Paraguay didn't really have to do much different from their first match, having scored so early, because the Turks didn't come with nearly the imagination that the US did. No one was running behind, no interchanging of positions, no combinations, just 10 guys doing stuff.

All of this leads to an Australia-Paraguay staring contest, with advancement on the line and likely a trebuchet home for the loser.

Day 10 Preview

Sweden vs. Netherlands (1pm ET) - We'll find out if Sweden's sudden vitality was due to clicking on a system combined with some players getting healthy, or Tunisia's general awfulness. The Dutch didn't do anything impressive against Japan, and kind of goofed two goals. The lack of a true ball-progressor was a real issue.

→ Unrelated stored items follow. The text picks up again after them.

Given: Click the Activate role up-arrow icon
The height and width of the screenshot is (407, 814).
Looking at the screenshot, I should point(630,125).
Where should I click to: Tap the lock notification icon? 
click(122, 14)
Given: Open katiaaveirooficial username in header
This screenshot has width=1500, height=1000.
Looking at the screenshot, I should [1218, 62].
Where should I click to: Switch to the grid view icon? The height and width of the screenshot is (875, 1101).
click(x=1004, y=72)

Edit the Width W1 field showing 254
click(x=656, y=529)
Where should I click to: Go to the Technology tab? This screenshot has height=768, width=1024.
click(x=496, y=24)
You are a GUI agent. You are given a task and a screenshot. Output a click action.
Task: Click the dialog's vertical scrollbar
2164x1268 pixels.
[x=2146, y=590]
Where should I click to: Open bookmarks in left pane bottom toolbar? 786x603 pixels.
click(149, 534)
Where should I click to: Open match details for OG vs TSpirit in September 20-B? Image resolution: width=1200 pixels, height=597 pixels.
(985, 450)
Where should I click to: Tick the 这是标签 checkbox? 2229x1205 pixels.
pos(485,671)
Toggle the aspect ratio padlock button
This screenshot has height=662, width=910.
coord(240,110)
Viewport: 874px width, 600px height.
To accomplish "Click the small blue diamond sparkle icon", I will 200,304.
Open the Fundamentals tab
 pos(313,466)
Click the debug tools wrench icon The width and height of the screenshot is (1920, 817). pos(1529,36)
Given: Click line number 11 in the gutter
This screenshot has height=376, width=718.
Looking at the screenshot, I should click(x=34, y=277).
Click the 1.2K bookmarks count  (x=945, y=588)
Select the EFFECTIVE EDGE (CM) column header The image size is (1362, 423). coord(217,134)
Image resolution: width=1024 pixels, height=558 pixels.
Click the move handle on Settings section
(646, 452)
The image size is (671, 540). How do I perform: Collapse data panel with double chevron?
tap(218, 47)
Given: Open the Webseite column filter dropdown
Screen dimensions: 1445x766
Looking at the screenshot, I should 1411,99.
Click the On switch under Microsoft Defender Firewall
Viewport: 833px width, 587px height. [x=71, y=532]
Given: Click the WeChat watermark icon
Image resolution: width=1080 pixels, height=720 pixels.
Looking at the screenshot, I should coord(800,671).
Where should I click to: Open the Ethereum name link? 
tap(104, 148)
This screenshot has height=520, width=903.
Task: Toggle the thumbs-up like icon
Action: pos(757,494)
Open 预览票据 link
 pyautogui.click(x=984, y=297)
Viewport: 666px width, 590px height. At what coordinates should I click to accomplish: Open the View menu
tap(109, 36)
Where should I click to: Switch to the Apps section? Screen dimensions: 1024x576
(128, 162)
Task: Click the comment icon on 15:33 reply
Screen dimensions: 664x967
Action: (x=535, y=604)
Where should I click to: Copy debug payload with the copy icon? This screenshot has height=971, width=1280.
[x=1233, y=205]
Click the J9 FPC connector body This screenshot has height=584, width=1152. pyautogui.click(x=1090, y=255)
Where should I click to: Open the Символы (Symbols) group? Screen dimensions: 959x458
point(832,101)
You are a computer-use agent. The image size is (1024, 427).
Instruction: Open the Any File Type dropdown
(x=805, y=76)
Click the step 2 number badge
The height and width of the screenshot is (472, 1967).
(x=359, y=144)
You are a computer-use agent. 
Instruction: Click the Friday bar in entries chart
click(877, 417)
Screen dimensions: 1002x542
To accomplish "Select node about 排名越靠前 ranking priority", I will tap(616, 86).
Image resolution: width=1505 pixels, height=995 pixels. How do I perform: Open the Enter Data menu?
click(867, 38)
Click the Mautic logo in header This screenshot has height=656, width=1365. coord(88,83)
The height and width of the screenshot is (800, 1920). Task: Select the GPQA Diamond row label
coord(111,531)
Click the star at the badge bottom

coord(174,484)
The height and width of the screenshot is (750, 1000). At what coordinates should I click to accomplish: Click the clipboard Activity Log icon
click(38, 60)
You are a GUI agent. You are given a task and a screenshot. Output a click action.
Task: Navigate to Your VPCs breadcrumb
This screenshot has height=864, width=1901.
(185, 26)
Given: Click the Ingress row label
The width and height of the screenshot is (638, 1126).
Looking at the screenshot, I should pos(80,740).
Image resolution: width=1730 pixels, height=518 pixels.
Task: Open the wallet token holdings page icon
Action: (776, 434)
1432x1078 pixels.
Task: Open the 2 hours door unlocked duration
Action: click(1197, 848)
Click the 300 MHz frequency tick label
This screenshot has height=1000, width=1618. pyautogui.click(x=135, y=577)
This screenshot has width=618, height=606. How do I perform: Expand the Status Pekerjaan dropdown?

Germany vs. Ivory Coast (4pm) - The Hun get to step up from wiffleball. The Ivory Coast gets to play a team that might actually want to score. If the German fullbacks still have the yaha fever from getting to galavant wherever they wanted against Curacao, they could get hurt by Diomande and Diallo on the counter.

Ecuador vs. Curacao (8pm) - Thanks to their last-minute loss against Ivory Coast, Ecuador have to get this one and they have to do it with a multiple goals. But that's not really a thing they do. But real progress is getting out of your comfort zone, right?

Japan vs. Tunisia (Midnight) - Tunisia will be rocking up with a new manager, Herve Renard and his perfectly unbuttoned shirt and $400 haircut. He probably smells like pine needles, too. He'll have had barely a week to turn Tunisia into the grindcore outfit he turns every team he manages into. Japan accepted their draw with the Dutch, confident they would get two more wins. They'll have to break through some trenches and barbed wire to get this one.


Happy Trails...To You...

Türkiye - Making most of us look like assholes. They spent 180 minutes with an attacking plan of, "I don't fuckin' know! Ask that guy!" The glass-half-full crowd will say they just went cold. Yes, sometimes Ball Don't Go In. But a team has to have more of a plan than Ball Will Go In. Vicenzo Montella will be fired long before he approached the tarmac, if he's even allowed anywhere near it.

Haiti - Great that they got here, given all they had to work through to do so. Threw a scare into Scotland, didn't get embarrassed by Brazil, and we thank them for their service. It's one step. In time, they'll take another.